- Problem to work on: Please copy exactly the line containing "The width and height of the screenshot is (837, 529)." and every line after it, through the last line of the records below, leaving out all pictures.

- - - -

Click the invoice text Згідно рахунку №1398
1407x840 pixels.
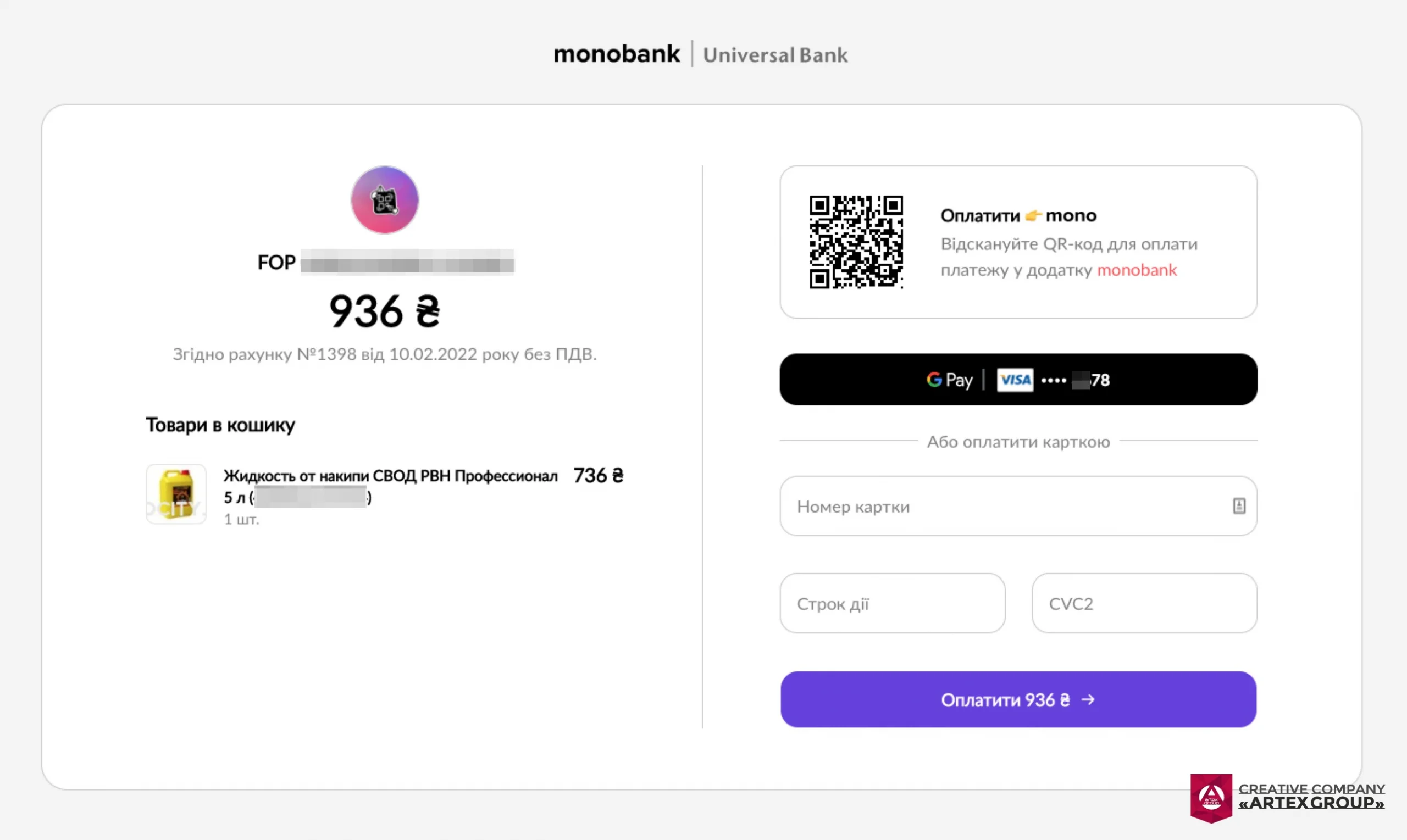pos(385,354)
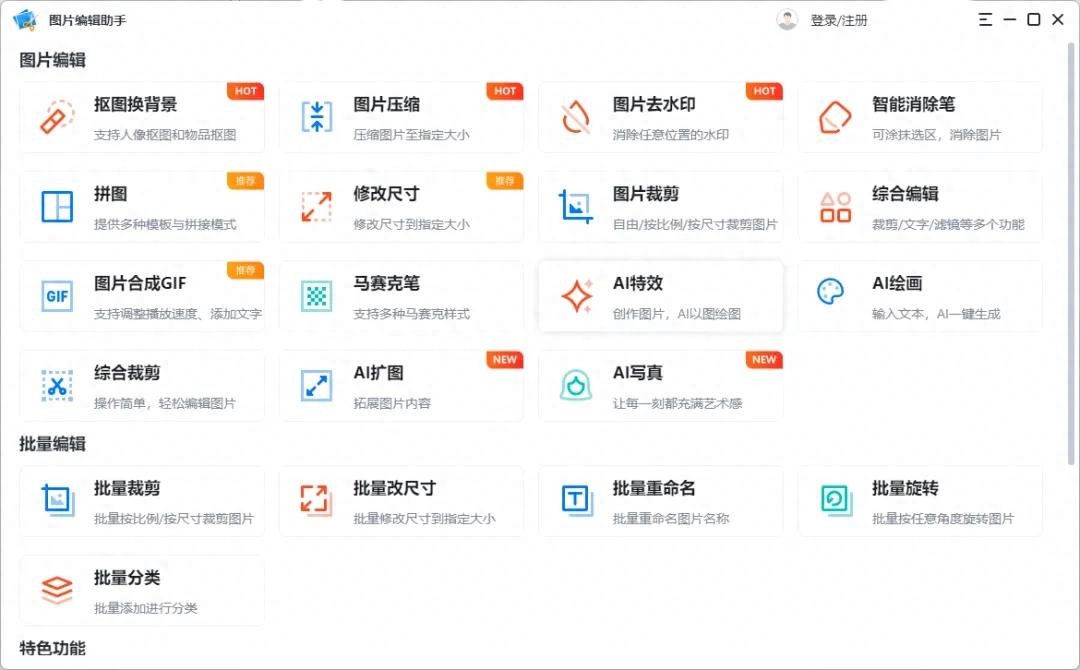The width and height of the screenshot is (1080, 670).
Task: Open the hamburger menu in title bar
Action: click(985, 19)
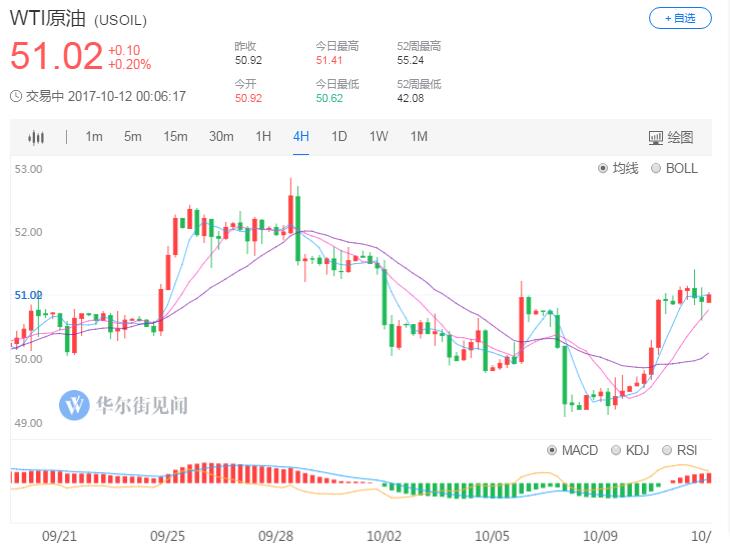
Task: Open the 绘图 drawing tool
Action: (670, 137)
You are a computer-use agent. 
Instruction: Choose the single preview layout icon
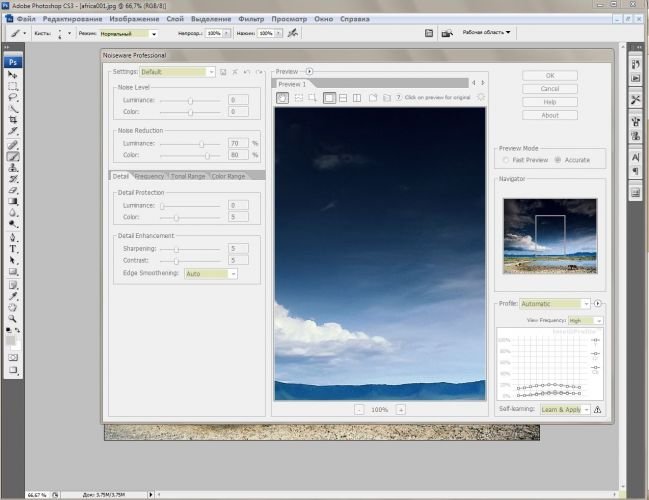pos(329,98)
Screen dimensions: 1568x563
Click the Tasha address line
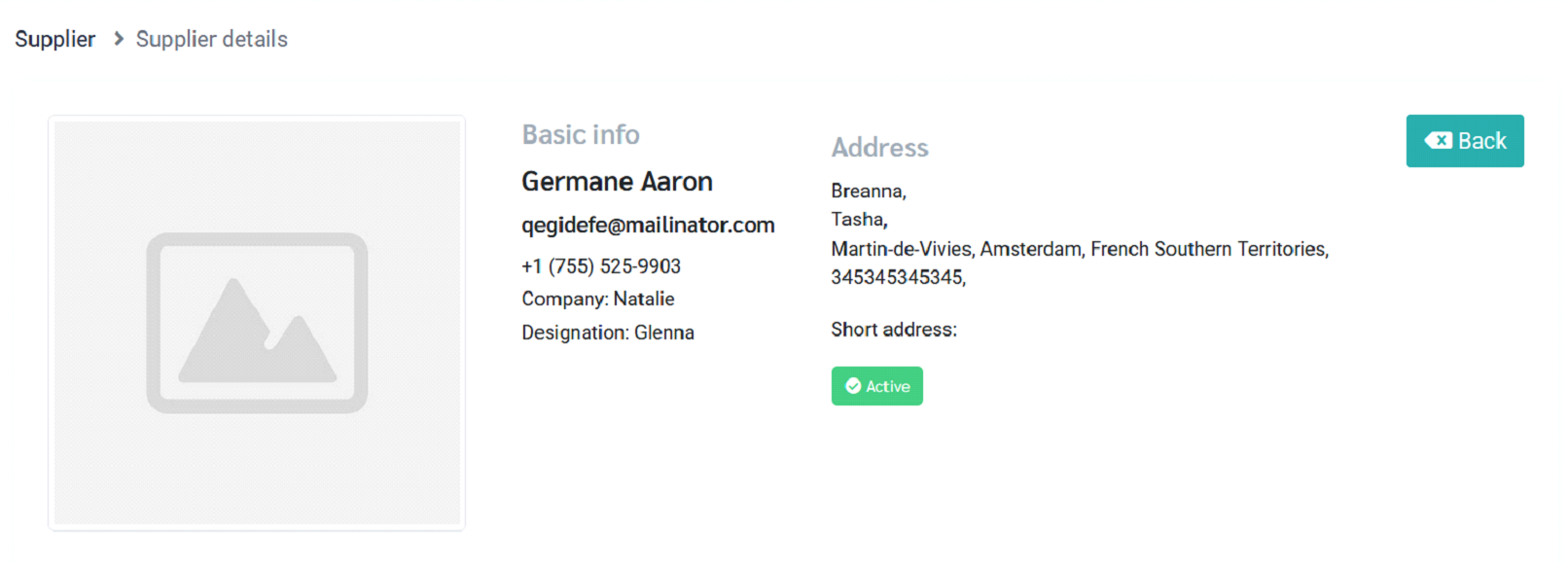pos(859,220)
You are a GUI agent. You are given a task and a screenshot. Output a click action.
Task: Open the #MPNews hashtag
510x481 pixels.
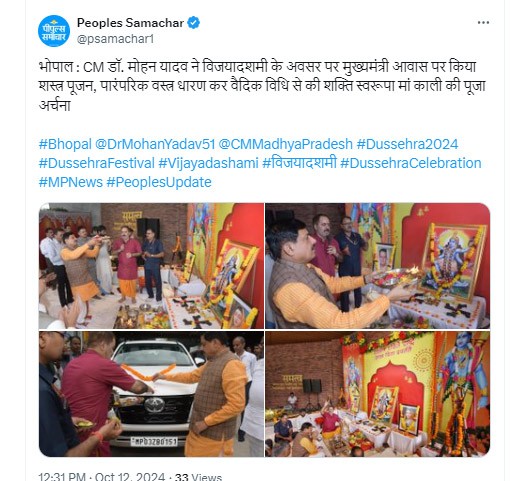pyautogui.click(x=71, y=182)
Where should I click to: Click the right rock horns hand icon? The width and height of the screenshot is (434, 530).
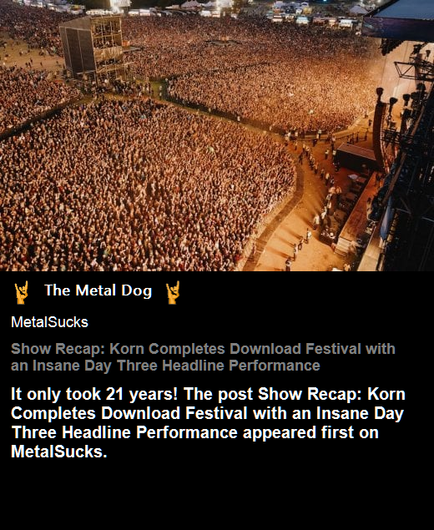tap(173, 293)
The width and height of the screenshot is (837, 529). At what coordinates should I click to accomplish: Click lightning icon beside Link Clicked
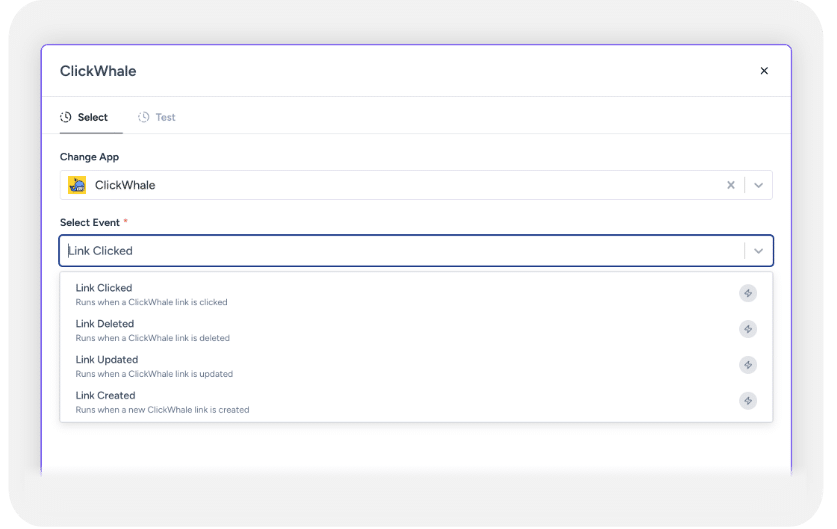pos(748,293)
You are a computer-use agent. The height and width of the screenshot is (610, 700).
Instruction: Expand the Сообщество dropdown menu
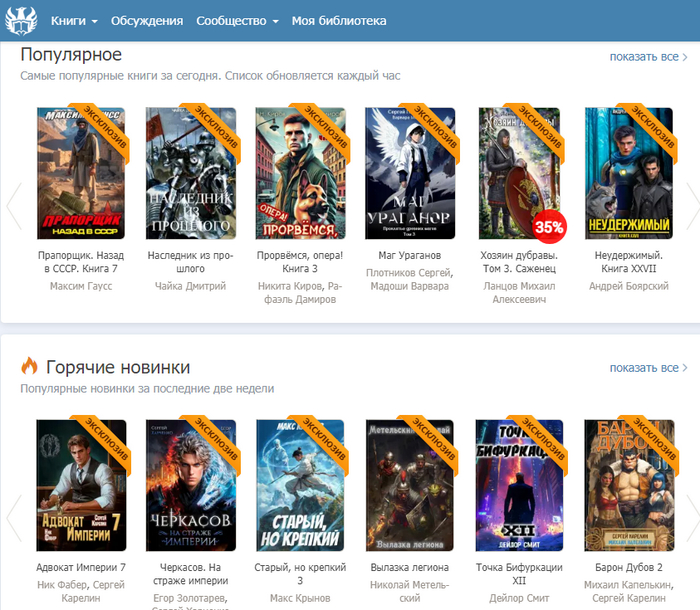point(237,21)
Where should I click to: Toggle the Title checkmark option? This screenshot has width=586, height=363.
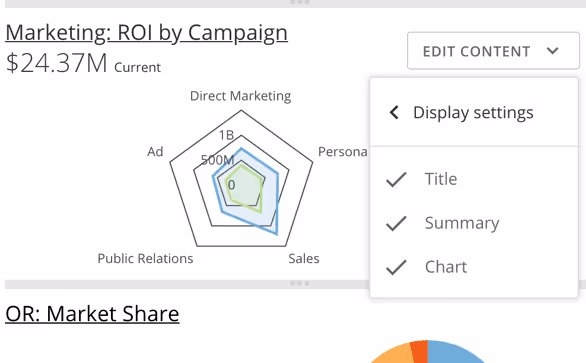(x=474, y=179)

- - - -

- Response to this exercise:
The width and height of the screenshot is (837, 529). At what coordinates should I click to accomplish: Click lightning icon beside Link Clicked
pos(748,293)
You are a computer-use agent. The height and width of the screenshot is (610, 700).
Instruction: Expand the Сообщество dropdown menu
point(237,21)
Where should I click to: Toggle the Title checkmark option? This screenshot has width=586, height=363.
(x=474, y=179)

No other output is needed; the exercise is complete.